Jeśli chodzi o biczogony zdania co do tego czy zakwalifikować je jako wegetarian czy wszystkożerców są podzielone. Z pewnością ich uzębienie zmienia się z wiekiem przystosowując je coraz lepiej do pobierania materii roślinnej. Hodowcy stosują albo dodatek pokarmu zwierzęcego (owadów), szczególnie dla osobników rosnących i samic ciężarnych, albo trzymają zwierzęta na wyłącznie roślinnej diecie. Wydaje się, że wiele zależy od gatunku. Przykładowo badacze dzikich biczogonów ozdobnych stwierdzili marginalny udział białka zwierzęcego w diecie tych zwierząt. Na tyle marginalny by można było uznać spożytą materię zwierzęcą za owady, które przypadkowo dostały się do żołądków jaszczurek wraz z roślinami. Część biczogonów przejawia żywe zainteresowanie oferowanymi owadami, ale nie są skutecznymi łowcami. Inne w ogóle nie interesują się żywym pokarmem. Wydaje się, że owady mogą mieć większy udział w diecie np. biczogonów marokańskich, dlatego warto zapoznać się z obszerniej z dietą (także na wolności) gatunku, na który się decydujemy.
Podsumowując jeśli decydujemy się na agamę brodatą musimy liczyć się z regularnym kupowaniem owadów karmowych, a także podawaniem pokarmu roślinnego. Biczogona będziemy żywić przede wszystkim lub wyłącznie pokarmem roślinnym składającym się z liści, kwiatów, warzyw, suszonych ziół i nasion. Właściwie dieta roślinna jest zbliżona u obu gatunków (nie licząc nasion, których agamy brodate nie jedzą).
+++
**Krótkie zadanie:**
Odpowiedz krótko na podstawie fragmentu o diecie biczogonów:
(a) Jak z wiekiem zmienia się uzębienie biczogonów?
(b) Jaki udział w diecie dzikich biczogonów ozdobnych stwierdzili badacze w przypadku białka zwierzęcego?
(c) Czego agamy brodate nie jedzą, choć ich dieta roślinna jest zbliżona do diety biczogonów?
Wiersze nie mają tu żadnego znaczenia.

**Fragmenty zapisów:**
+++
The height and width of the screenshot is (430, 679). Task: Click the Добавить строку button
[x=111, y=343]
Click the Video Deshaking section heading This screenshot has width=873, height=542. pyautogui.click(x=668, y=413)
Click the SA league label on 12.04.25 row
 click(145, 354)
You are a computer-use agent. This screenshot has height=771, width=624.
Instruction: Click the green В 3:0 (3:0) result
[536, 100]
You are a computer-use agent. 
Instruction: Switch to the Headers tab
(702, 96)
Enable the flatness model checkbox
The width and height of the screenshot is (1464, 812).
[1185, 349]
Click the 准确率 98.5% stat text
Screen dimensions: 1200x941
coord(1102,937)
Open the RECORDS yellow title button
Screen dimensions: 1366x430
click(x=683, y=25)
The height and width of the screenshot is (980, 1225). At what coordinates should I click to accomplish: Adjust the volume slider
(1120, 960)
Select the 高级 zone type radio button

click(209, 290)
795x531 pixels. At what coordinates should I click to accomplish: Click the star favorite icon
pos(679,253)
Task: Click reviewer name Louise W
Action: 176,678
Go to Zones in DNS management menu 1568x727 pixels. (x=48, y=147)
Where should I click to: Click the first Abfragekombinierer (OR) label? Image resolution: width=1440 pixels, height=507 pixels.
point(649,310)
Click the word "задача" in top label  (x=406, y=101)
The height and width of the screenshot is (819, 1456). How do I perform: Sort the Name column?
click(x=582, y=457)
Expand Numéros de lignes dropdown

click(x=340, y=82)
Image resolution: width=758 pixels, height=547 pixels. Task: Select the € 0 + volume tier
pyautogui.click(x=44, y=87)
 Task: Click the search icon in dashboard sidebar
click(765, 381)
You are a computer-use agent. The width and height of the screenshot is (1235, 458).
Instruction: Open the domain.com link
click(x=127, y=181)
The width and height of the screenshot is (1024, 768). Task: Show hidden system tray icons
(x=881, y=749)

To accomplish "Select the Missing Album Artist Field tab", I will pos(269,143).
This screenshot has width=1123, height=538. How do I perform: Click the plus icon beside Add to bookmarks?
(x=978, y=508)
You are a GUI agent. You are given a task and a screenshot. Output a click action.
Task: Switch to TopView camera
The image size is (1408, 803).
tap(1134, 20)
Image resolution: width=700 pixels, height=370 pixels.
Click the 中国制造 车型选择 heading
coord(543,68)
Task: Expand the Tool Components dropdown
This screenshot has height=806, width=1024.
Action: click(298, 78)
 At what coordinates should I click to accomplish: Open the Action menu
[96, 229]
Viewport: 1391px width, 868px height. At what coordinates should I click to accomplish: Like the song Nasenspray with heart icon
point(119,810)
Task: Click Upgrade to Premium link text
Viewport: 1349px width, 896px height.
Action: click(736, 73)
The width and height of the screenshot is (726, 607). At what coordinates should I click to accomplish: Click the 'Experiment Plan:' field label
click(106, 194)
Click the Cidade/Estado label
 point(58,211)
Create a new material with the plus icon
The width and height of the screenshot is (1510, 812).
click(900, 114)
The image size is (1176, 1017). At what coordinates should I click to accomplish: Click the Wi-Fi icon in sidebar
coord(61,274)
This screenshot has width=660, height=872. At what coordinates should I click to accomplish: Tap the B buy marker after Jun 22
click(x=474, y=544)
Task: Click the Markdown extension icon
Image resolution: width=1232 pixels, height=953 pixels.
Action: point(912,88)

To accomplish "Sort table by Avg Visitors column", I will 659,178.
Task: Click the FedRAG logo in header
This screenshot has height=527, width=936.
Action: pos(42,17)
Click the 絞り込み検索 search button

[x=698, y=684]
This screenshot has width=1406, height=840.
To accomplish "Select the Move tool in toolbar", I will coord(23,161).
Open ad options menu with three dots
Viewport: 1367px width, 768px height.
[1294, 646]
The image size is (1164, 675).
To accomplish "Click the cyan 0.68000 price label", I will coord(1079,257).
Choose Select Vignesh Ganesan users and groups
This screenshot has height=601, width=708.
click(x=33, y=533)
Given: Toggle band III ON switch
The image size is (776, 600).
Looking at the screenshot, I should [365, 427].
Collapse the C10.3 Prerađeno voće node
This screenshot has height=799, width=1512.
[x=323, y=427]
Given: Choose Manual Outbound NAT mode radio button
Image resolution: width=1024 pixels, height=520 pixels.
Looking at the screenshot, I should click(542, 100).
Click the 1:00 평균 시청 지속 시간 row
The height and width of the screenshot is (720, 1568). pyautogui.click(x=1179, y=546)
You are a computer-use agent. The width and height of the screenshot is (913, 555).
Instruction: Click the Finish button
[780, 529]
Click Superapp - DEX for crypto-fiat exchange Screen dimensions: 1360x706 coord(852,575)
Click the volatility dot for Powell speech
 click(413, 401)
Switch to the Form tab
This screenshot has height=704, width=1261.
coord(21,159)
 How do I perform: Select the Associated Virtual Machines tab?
+++
**Odpowiedź:**
(a) Coraz lepiej przystosowuje je do pobierania materii roślinnej.
(b) Marginalny.
(c) Nasion.